Sunday, December 23, 2007

The New York Times article linked below discusses the problems and costs of maintaining digital works of art (cinema) over a long period of time. What this article helps expose is the fundamental problem facing all digital information generating entities: long term preservation and accessibility. What is subsumed within this question is how to ensure long term data provenance, or provably persistent data integrity.

This article actually sounds a clarion call for those who choose to archive anything digital. It also exposes issues not typically addressed by those selling recordable media or long-term storage or archive solutions.

First, "life-long storage" does not mean "long-life storage" --- the difference is crucial, and I believe generally ignored. Life-long storage of degrading media is really storage of media only, and not of the information contained therein. The "lifetime" of most media is described in terms providing no meaningful guidance (such as "mean time between failure" for hard drives). CD, DVD's do not typically advertise or disclose their stated "shelf-life." I remember purchasing some "gold" CD's that were hawked as "long life" only to see the glitter of gold dust exfoliated by these CD's with 5 years of their purchase. Others appeared intact, but became latter-day coasters. Newer storage media: I understand that "flash drives" just wear out over time. What that portends for the SD, Memory Sticks, thumb drives, and pc-memory storage components containing important information (oops, you store your key recovery data on that USB drive...") is not good. Nano-technology? No word yet as to longevity.

Ok, so that means that the 2007 Quadrennial 5-DVD Digitally Re-mastered Dolby 11.1 Enhanced Autographed, Numbered and Limited Edition Blue Ray/HDNA Directors' (and all other) Cut of "Blade Runner" for which I shell out 100 bucks may, or may not be playable five years after I take the DVD's out of the climate controlled, UV free dark room. I'll take my chances, but if they "decompose" I'll be sad. My sadness will be limited, however, only to the extent of my loss of a favorite flick (plus 100 bucks). Not so with enterprise or government information intended to last anywhere between a long time and in perpetuity.

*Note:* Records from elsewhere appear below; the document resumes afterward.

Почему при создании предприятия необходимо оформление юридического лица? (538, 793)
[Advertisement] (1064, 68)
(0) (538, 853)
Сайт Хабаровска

What this means is that entities facing lengthy retention periods had better start considering developing and deploying methods for periodic and orderly migration to "fresher" media, or risk losing data. Including those redundant backups. This brings up the question of whether such entities are required to acknowledge and take steps now, or if these entities will be given a "pass" because they merely did what at the time appeared to provide compliance.

So, it appears that we may be leaving the survival of our most important information (digitally sourced) to "Digital Darwinism," in which information contained in only the "strongest" or most robustly maintained (and migrated) media, survive.

The other issue, in which I profess a biased interest, is how to ascertain and prove, through time, the integrity of such digital data that survives.

Maybe we should worry about that issue in 10 years. It looks as if we'll have a hard enough time proving provenance even for relatively short-lived data.